__Saved entries__:
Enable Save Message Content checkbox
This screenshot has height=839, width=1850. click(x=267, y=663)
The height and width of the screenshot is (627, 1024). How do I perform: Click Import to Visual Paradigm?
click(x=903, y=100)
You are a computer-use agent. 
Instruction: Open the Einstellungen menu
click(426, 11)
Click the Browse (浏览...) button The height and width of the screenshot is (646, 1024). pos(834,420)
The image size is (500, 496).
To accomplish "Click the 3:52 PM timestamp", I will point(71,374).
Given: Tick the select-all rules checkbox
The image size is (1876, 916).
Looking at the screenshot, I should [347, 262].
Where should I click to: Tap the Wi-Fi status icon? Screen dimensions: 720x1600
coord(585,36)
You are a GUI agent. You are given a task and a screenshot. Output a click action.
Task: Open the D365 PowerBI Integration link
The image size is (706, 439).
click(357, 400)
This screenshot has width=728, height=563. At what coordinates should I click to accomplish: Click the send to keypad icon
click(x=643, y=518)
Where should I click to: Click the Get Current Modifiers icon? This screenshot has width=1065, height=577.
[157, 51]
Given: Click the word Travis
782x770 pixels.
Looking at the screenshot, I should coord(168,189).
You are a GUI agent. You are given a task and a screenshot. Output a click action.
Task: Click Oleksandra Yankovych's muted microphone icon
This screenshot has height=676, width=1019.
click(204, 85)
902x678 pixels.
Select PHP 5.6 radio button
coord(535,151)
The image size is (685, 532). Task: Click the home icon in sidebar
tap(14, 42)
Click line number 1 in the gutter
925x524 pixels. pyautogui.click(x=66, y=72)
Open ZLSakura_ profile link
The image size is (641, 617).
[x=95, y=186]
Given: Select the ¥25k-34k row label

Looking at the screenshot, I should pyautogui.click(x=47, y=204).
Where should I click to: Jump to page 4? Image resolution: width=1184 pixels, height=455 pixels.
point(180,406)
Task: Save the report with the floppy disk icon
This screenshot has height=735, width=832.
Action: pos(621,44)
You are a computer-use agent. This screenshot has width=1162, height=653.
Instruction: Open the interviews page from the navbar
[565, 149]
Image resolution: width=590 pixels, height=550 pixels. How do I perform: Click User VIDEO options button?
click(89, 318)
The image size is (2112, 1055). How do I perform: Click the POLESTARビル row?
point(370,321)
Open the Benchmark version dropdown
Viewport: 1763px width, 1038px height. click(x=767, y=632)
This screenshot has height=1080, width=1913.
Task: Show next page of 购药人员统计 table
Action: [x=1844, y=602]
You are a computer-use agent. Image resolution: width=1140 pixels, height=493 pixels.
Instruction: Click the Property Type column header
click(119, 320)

__What to produce__:
Although the records may continue, retype only the lines from the first one through the one containing "The image size is (500, 496).", exactly as they appear.

__Your response__:
Enable Save Message Content checkbox
This screenshot has height=839, width=1850. click(x=267, y=663)
The height and width of the screenshot is (627, 1024). How do I perform: Click Import to Visual Paradigm?
click(x=903, y=100)
You are a computer-use agent. 
Instruction: Open the Einstellungen menu
click(426, 11)
Click the Browse (浏览...) button The height and width of the screenshot is (646, 1024). pos(834,420)
The image size is (500, 496).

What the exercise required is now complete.